The CS 6120 Course Blog

Self-Confidence: How SELF Became a High-Performance Language

by Evan Adler

Background

This week, we discuss the paper "An Efficient Implementation of SELF, a Dynamically-Typed Object-Oriented Language Based on Prototypes" (Chambers, Ungar, and Lee), which appeared in OOPSLA 1989. As it turns out, the same year which heralded the downfall of communism in Europe also marked a significant victory in the liberation of object-oriented programming languages from class-based domination. What I mean is, as we'll see, Self is the first object-oriented programming language without classes, something not really considered possible before its debut.

Over the years Self has been a research endeavour at three of the most important institutions in the history of Computer Science: Xerox PARC, Stanford University, and Sun Microsystems. As far as I can tell, this week's paper is the fourth Self paper to be published. The first, "SELF: The Power of Simplicity" (Ungar and Smith), written by the language's creators, introduced Self in 1987. The second, "Object Storage and Inheritance for Self" (Lee), was written in 1988 and discusses Self's object layout (at that point in time) and Self's multiple inheritance rules. The third, "Customization: Optimizing Compiler Technology for Self, a Dynamically-Typed Object-Oriented Programming Language" (Chambers and Ungar), written earlier in 1989, covers some of the same optimizations discussed in the Chambers, Ungar, and Lee paper.

Smalltalk

It needs to be noted that Self is based on Smalltalk, a language which influenced many of the modern programming languages we know and love. I recommend reading the Wikipedia page on Smalltalk before the Self paper. Here I'll highlight the key features of Smalltalk which are needed to understand Self.

Self

Self introduces prototypes, which is a way to have object oriented programming without classes. Instead of calling class constructors, objects are created by cloning other objects (called the object's prototype) and potentially modifying their structure. The predominant modern adopter of prototypes is JavaScript.

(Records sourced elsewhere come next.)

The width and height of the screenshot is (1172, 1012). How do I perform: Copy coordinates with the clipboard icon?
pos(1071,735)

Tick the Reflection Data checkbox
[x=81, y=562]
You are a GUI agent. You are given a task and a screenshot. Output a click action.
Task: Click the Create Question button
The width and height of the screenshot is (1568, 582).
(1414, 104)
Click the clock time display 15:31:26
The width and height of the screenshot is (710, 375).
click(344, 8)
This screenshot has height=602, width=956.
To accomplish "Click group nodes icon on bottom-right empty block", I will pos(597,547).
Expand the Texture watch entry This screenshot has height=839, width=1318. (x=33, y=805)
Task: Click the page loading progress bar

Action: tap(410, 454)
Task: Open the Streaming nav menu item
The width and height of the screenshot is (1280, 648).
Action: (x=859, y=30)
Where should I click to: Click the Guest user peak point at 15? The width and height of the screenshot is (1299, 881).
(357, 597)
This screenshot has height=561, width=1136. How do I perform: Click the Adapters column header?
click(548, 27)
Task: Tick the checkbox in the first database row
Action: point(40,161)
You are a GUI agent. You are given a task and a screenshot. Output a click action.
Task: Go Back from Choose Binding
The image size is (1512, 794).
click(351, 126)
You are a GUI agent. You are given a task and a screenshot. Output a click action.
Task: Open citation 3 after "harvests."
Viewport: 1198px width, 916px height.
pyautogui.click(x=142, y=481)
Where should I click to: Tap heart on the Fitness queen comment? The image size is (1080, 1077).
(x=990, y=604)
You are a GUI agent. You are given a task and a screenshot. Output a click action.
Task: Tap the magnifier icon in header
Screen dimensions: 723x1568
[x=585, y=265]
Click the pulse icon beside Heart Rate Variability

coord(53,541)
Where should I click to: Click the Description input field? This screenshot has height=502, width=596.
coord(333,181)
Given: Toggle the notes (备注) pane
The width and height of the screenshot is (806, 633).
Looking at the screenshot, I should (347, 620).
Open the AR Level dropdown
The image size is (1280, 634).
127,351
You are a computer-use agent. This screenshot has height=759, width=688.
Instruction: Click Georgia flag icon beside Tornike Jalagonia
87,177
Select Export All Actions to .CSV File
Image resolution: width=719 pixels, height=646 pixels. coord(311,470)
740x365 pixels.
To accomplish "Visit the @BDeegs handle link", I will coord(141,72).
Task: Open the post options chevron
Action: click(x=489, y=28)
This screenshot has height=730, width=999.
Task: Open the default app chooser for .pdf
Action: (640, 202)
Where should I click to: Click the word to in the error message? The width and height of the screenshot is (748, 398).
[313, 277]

Self objects constist of named "slots." Slots are object pointers which can reference class fields, method objects, or parent objects (Self uses multiple inheritance).

If you have an object o with a slot named foo that contains 5, and you send o the message foo, you get 5. If o has a slot named bar that points to a method object f(x) that computes foo*x, and you send o the message bar(3), you get 15. How can f refer to foo if the f object does not inherit from o? The answer is that when you send the message bar(3), a new method object is created, using f as a prototype, which has a new parent slot pointing to o. The name of this new parent slot is... "self".

In the above example, the message foo acts like a "getter." If you want to provide a "setter" for the foo slot, you can give o a special "assignment slot" which behaves like a setter method. One really cool thing about Self is that you're not limited to just providing these setters for data fields. You can also provide assignment slots to methods and parent objects so that they can change dynamically at run time!

Back to our example with o, as I mentioned, when the message bar(3) is sent, f's self slot is rebound dynamically. In contrast, there is a special object called a block which points to a method. The self field of that method does not get rebound dynamically, but is rather fixed. This corresponds to a lexically scoped method or a closure, which matches Smalltalk's blocks as you may recall.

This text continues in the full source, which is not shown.